- Born: December 2, 1823 Nizhyn, Chernigov Governorate, Russian Empire
- Died: January 10, 1899 Berlin, Prussia, German Empire
- Education: Alexey Venetsianov; Maksim Vorobyov; Alexandre Calame;
- Alma mater: Imperial Academy of Arts (1852)
- Known for: landscape painting
- Style: Academism
- Elected: Member Academy of Arts (1857) Professor by rank (1862)

= Mikhail Erassi =

Russian painter

Mikhail Spiridonovich Erassi (Note: Михаи́л Спиридо́нович Эра́сси. A 1857 letter from Yakov Polonsky to Mariya Khalchinskaya, Frau Stackenschneider, records the surname as Gerassi (Герасси).) ( — ) was a Russian painter of Greek descent, commonly known for his landscapes, typical of the Academic style. A relative of the Romantic painter Alexey Venetsianov, Erassi was among the last students of his painting school before gaining a reputation as follower of the Swiss painter Alexandre Calame.

==Biography==
Mikhail Erassi was born in 1828. He studied at the Imperial Academy of Arts under Professor Vorobyov. During his studies, he was awarded several prizes.

In 1853, as a pensioner of the Academy of Arts, he was sent abroad for two years, but in 1856 he applied for a postponement of his stay abroad for another two years to continue his studies under the guidance of the famous artist Alexander Calame. For his part, Kalama also asked to leave Erassi to improve his skills.

> **DATASET EXTRACT**
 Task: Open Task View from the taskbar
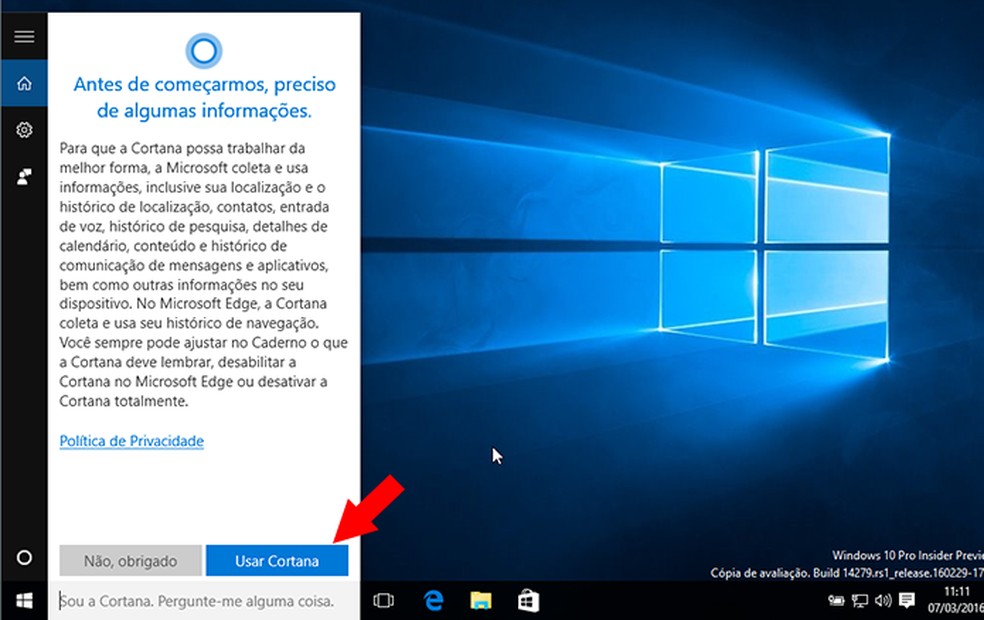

> **COMPLETE THE FOLLOWING**
A. Name each teacher on the Education line of the Mikhail Erassi article.
B. According to the Mikhail Erassi article, in what year was Erassi sent abroad as a pensioner of the Academy of Arts?
C. Carry on the Mikhail Erassi article from its final sentence.

> **RESPONSE LIST**
A. Alexey Venetsianov, Maksim Vorobyov, Alexandre Calame

B. 1853

C.
In 1857 Michail Erassi was elevated to the rank of academician and in 1862 he was elected professor of landscape painting. Erassi was strongly influenced by Kalam and had almost perfectly assimilated the techniques of the latter. His subjects were often Swiss landscapes. Three views sent by him from Switzerland to St.-Petersburg gave him the title of academician and the views of Four Forest Canton, Lake Geneva and Reichenbach Falls made him a professor at the academy.

The Emperor Alexander III Museum (now the State Russian Museum) acquired the following paintings by Erassi: "The shore of Lake Leman near Chambery", "Switzerland", "View near Vyborg, in Finland" and "Winter Landscape".

Mikhail Erassi died in Berlin, aged seventy-five, virtually obscure.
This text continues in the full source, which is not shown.